Despite the wide array of health professionals and support services the family engaged with, the erratic nature of that engagement was not noticed, the concerns of individuals were not highlighted and the information gathered by all was not shared.
Communication was “disjointed”, the inquiry team found.
No one was responsible for coordinating the myriad services the partially sighted children required and no one had access to all the information held on file.
If all the pieces had been fitted together, someone might have seen the worrying overall picture of a vulnerable family with unmanageable debts, controlled by a father grieving for his own father, who died a year earlier, and his brother, recently lost to suicide, and burdened by an unjustifiably bleak view of his daughters’ prospects.
More crucially, there might have been someone in authority to react when, on Friday, April 20, the day before their deaths, Ciara and Adrian visited an undertakers and planned their funerals, down to the clothes the little girls would wear, the white coffins they would all be laid to rest in and the music that would be played in the church.
The undertaker knew something was very wrong but the gardaí were slow to respond and, as it was the weekend, the social services they contacted put off intervening until the following Monday.

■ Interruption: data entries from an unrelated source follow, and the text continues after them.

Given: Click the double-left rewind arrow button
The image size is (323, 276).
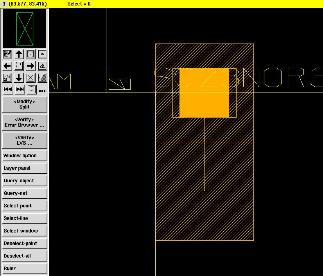Looking at the screenshot, I should 8,89.
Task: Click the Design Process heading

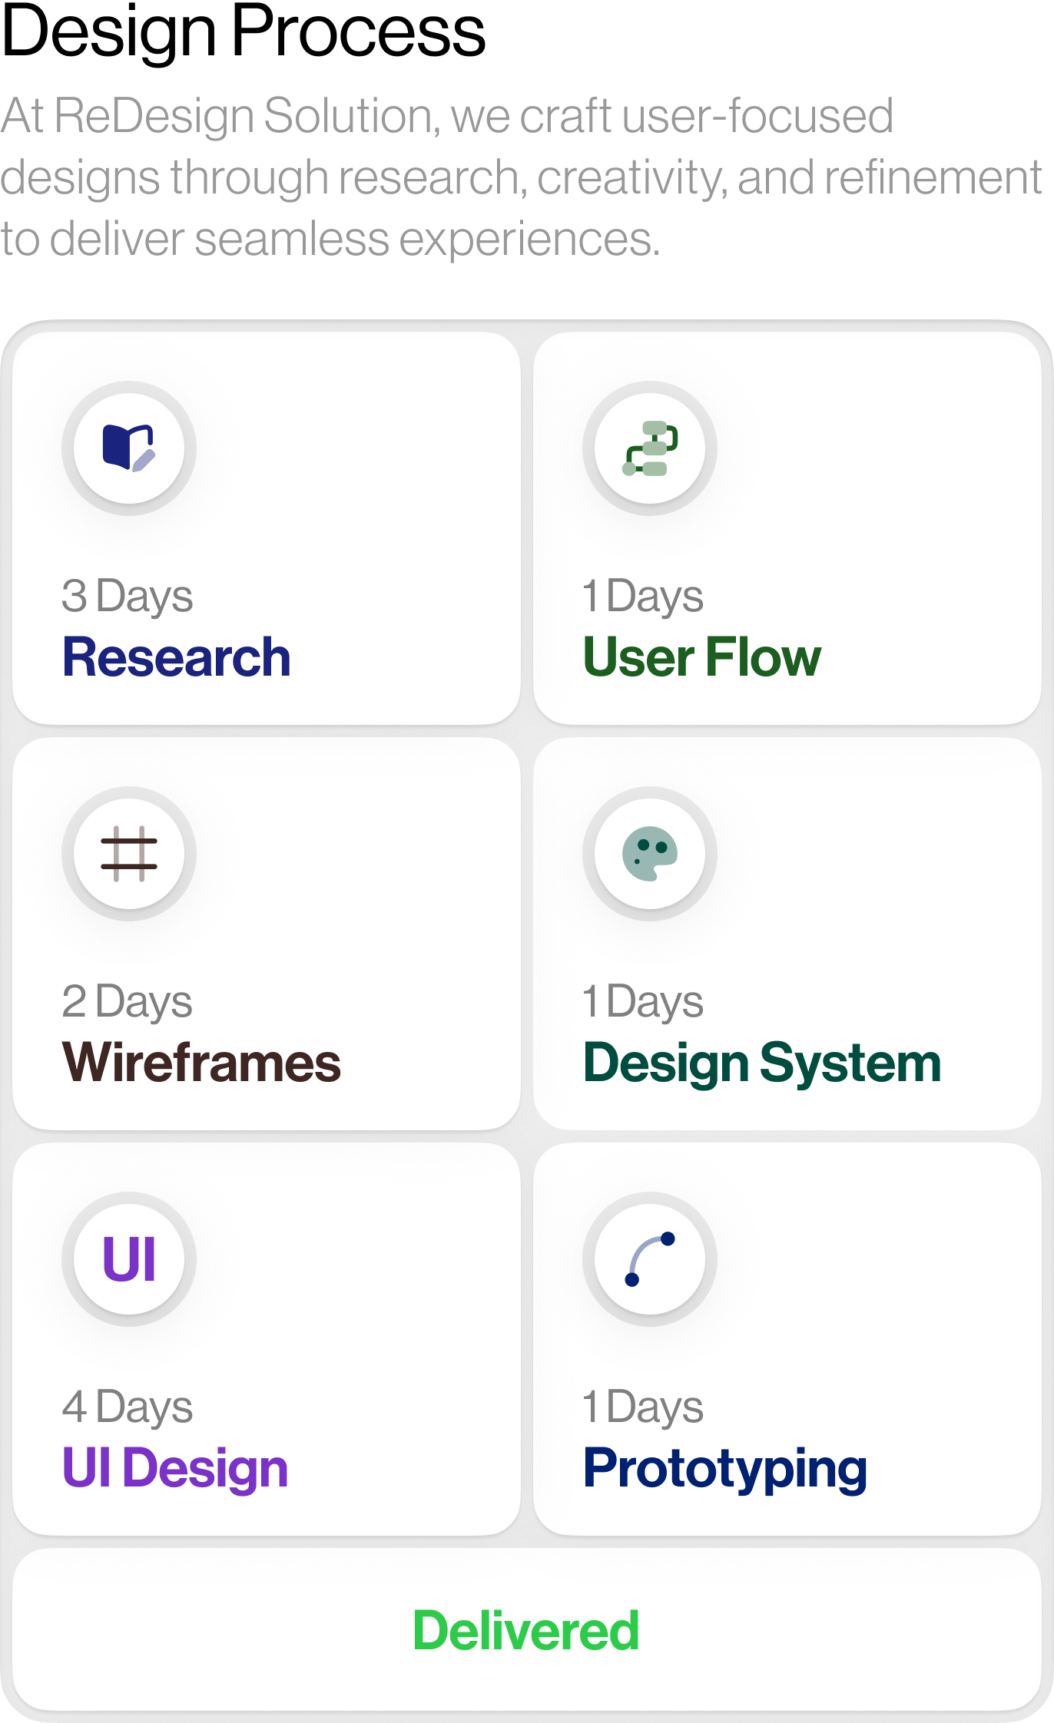Action: pyautogui.click(x=244, y=32)
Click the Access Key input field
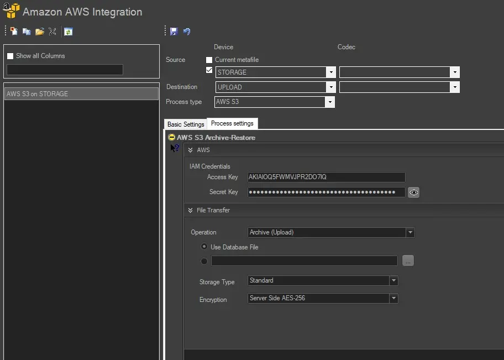Screen dimensions: 504x360 click(326, 177)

That single failing – the lack of an out-of-hours social work service – forms the first and key recommendation of the inquiry team’s report but the Government has already rejected it, saying the €15 million it would cost each year is not feasible in the current economic climate. “This would not be the best use of funding,” Minister for Children Barry Andrews said.
The Dunne family, child protection charities, gardaí and many health professionals disagree. Adrian Dunne’s text message never arrived at its intended destination, for reasons unknown to the technicians who examined his phone.
It isn’t the only message arising from the tragedy that has failed to hit home.